The American Civil Liberties Union filed a racial discrimination lawsuit against a Virginia apartment complex Tuesday morning for its policy of banning all housing applications from people with criminal records.
Filed in Richmond, Va., the lawsuit accuses Wisely Properties and Multifamily Management Services, Inc., owners and operators of the Sterling Glen apartment complex, of imposing an absolute ban on considering any applicant with a felony criminal record. A number of misdemeanor offenses were also barred, including drug possession charges.
Because of the ways black people are disproportionately convicted of crimes—and receive longer prison sentences—this amounts to a de facto racially discriminatory housing policy, the ACLU argues, noting that Sterling Glen is situated in a predominantly white area where nearly half of black residents have felony convictions—despite comprising just 22 percent of the population.
Rachel Goodman, staff attorney for the ACLU’s Racial Justice Program, told The Root the ban on lower-level criminal histories was particularly significant.
“We know that discrimination in the criminal justice system has led to a situation where people of color, and black folks, in particular, are really disproportionately represented among the group of folks who do have those convictions, and that disproportion is not based on who commits a crime—especially for those lower level crimes,” Goodman said. “It’s based on the way we enforce laws and who is the target of police interest and police action.”

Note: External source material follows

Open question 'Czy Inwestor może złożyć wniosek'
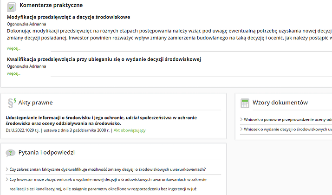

The effect is essentially 21st-century redlining: where landlords and property managers don’t have to mention race in order to enact racially discriminatory policies, she notes.
“The history of housing segregation is really robust in this country, and we’ve had different ways that people of color are excluded from housing opportunities in every era,” said Goodman. “This is one of the most subtle and pernicious forms of housing discrimination these days, where you don’t have to mention race to keep folks out of housing.”
The suit is similar to one recently settled in New York City by the New York City Commission on Human Rights (NYCHR), which successfully argued that a Bronx housing complex had violated the Fair Housing Act when they imposed a similar ban on applicants with criminal histories.
As The Root reported at the time, such bans fly in the face of guidelines set out by the U.S. Department of Housing and Urban Development (HUD), which states that a blanket policy denying housing to people based on their criminal records likely violates the Fair Housing Act if that policy doesn’t serve a legitimate business interest. Relatedly, Obama-era guidelines pointed out that arrest records are often inaccurate and incomplete, therefore a housing company’s use of such records as a basis for denying someone a place to live could lead to unwarranted denials of admission or eviction.
As the ACLU noted in a press release about the Sterling Glen lawsuit, this kind of housing discrimination creates a significant barrier to re-entry in housing, credit, and employment. And ironically, a policy ostensibly created to make tenants safer could actually make communities more unsafe.
“If you’re doubling up with relatives or if you’re homeless, it becomes that much harder to secure and maintain employment, and to stay away from the kinds of influences that may lead folks back to criminal conduct,” Goodman notes. “So housing is really absolutely central to the reentry.”
The ACLU lawsuit seeks a permanent injunction to force the owners in Sterling Glen to revise their criminal records policy so it meets anti-discriminatory state and federal housing laws.
Reversing this discriminatory policy is simple, says Goodman. Just review applicants with criminal histories on a case-by-case basis.
“If you are a landlord and what you want to do is get good tenants, you might pull the criminal record, but you would ask some follow up questions. That’s what the law requires,” she notes, adding that it doesn’t make sense to treat a 40-year-old applicant with a family and stable employment—and a decades-old marijuana possession charge—the same way you would a person with a lengthy domestic abuse record.
“The law doesn’t require that a landlord house any particular individual,” she added, “all the law requires is that the landlord or property manager consider that applicant as an individual.”